DATA PROVIDED Block Start
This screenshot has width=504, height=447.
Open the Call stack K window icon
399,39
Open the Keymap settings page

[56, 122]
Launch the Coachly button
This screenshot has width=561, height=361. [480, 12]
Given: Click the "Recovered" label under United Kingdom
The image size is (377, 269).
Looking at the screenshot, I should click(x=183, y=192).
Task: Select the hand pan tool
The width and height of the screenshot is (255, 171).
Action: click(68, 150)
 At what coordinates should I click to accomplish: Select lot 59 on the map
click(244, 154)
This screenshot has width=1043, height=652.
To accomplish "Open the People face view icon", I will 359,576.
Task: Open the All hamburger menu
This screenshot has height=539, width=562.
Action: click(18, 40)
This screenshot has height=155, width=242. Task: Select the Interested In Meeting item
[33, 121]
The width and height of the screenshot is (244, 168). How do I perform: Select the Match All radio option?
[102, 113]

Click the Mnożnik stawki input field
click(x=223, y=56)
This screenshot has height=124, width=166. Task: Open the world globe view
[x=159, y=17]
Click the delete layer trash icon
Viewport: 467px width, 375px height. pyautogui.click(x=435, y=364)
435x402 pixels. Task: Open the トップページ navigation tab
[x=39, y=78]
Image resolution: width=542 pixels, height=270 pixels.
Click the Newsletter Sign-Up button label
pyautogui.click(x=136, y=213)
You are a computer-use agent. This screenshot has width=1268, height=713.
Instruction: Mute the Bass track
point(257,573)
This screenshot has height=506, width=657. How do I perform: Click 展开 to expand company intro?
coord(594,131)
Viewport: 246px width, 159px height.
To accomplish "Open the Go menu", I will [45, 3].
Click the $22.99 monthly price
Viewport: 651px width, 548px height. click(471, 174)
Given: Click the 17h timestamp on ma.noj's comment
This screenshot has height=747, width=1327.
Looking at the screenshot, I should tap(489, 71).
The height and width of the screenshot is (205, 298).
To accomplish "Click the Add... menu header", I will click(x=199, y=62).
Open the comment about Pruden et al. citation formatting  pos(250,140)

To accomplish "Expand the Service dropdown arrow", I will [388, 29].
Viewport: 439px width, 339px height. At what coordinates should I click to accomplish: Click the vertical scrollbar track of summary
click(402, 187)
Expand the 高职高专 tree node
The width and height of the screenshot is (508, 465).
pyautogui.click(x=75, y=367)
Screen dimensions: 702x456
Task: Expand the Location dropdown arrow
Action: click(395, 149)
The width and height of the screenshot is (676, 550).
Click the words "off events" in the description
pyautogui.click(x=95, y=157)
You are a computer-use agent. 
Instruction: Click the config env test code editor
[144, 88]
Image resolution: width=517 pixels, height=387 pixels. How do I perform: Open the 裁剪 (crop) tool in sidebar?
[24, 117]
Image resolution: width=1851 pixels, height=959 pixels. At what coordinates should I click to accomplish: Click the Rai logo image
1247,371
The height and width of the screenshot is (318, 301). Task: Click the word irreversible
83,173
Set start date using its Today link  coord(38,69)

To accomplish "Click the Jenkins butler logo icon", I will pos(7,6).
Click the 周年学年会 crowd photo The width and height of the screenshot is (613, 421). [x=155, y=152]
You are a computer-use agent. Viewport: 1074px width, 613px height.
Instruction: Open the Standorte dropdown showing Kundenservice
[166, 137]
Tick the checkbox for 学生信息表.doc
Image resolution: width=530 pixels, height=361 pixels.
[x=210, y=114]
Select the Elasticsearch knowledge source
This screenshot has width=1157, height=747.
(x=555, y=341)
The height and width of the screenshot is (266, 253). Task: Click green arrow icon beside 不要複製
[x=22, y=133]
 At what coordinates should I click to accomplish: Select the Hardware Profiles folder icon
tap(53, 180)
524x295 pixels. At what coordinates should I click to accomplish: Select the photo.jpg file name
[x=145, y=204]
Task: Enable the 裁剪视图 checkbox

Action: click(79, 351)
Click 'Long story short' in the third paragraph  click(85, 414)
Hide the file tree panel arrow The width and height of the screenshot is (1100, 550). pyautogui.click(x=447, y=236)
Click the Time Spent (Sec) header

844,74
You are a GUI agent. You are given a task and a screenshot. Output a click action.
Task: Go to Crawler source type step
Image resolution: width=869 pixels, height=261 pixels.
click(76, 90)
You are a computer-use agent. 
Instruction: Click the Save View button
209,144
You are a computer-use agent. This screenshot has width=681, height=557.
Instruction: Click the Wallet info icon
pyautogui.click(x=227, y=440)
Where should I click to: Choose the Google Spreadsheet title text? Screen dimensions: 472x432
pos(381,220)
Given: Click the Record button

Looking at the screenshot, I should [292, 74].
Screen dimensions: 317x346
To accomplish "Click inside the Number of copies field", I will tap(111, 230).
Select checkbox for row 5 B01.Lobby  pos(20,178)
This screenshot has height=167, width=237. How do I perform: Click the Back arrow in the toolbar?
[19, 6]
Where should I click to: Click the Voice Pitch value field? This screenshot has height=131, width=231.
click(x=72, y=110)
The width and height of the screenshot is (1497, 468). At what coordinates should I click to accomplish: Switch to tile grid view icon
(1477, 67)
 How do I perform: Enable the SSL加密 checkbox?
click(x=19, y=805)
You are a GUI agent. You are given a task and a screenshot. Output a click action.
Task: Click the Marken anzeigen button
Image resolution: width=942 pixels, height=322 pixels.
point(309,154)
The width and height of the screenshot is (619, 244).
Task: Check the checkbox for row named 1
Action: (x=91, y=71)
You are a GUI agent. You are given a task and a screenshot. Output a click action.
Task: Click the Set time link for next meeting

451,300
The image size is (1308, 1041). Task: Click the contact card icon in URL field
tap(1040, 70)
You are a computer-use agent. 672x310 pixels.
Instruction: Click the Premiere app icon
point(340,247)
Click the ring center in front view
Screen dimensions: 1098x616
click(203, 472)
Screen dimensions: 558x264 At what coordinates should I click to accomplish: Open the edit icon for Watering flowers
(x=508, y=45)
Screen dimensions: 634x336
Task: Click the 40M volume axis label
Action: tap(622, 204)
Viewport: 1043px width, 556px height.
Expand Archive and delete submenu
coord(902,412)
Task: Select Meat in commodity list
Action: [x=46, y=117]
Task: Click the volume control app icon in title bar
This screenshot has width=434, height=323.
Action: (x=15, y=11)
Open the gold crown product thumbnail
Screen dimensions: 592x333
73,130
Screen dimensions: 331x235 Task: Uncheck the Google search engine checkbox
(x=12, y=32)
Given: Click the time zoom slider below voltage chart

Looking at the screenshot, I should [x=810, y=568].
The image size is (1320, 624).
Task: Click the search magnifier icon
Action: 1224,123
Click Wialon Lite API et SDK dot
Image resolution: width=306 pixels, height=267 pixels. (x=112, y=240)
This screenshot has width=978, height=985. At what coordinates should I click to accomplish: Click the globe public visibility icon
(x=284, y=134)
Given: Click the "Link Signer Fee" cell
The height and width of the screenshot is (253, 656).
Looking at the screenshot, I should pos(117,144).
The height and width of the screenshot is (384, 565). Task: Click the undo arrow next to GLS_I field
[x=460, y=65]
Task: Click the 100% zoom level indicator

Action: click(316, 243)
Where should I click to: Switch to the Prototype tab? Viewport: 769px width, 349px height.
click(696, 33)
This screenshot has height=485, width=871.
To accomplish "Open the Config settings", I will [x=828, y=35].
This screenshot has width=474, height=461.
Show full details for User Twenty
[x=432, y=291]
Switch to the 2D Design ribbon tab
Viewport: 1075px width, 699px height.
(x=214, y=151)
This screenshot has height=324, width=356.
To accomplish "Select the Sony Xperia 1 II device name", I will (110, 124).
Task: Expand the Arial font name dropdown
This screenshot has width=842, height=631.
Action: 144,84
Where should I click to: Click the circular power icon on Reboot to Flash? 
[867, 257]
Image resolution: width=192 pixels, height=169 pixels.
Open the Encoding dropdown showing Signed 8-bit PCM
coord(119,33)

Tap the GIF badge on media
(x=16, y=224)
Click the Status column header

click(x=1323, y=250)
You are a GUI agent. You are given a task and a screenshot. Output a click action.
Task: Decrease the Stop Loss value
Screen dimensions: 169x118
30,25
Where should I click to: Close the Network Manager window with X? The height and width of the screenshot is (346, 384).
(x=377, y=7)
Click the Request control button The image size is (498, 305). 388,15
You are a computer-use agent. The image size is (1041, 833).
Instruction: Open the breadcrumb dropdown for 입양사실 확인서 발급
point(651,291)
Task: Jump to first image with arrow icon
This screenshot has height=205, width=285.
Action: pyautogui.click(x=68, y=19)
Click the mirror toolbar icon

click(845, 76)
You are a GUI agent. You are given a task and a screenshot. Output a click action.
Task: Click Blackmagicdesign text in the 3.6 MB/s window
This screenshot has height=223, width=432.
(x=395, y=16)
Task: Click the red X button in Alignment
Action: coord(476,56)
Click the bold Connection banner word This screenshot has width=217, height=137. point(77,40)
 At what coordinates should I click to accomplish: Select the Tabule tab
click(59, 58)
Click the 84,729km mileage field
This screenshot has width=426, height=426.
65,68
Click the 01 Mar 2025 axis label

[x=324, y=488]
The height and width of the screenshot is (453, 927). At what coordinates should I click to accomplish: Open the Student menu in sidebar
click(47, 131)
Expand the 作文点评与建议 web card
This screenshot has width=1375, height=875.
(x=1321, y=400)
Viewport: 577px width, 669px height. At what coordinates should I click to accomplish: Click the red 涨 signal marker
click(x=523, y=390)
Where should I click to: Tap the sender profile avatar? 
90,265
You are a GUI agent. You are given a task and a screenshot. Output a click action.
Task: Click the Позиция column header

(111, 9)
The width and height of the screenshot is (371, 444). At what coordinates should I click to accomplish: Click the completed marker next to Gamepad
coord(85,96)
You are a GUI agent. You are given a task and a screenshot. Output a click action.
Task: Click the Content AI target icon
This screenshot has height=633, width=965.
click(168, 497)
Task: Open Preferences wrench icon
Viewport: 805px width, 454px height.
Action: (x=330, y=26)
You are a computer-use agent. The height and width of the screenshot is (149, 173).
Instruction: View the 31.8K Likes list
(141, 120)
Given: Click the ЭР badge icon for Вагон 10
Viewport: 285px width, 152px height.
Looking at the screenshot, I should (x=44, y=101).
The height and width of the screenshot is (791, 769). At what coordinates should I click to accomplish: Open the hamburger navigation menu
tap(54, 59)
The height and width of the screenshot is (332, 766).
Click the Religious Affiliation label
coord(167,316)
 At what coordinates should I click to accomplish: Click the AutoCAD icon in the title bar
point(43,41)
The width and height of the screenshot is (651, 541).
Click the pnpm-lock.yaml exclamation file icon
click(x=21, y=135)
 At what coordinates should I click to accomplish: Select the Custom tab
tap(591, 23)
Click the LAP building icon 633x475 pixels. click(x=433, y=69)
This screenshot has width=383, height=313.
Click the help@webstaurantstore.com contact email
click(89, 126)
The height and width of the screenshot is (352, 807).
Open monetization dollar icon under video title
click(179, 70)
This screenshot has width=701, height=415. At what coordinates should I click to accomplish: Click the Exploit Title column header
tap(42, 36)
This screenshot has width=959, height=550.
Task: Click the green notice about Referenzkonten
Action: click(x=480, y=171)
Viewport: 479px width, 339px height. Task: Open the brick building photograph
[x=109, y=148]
DATA PROVIDED Block End
Return exactly the leading lines of the listing, stopping after the line in which "This screenshot has width=1043, height=652." occurs.

**RESULT OF THE TASK**
This screenshot has width=504, height=447.
Open the Call stack K window icon
399,39
Open the Keymap settings page

[56, 122]
Launch the Coachly button
This screenshot has width=561, height=361. [480, 12]
Given: Click the "Recovered" label under United Kingdom
The image size is (377, 269).
Looking at the screenshot, I should click(x=183, y=192).
Task: Select the hand pan tool
The width and height of the screenshot is (255, 171).
Action: click(68, 150)
 At what coordinates should I click to accomplish: Select lot 59 on the map
click(244, 154)
This screenshot has width=1043, height=652.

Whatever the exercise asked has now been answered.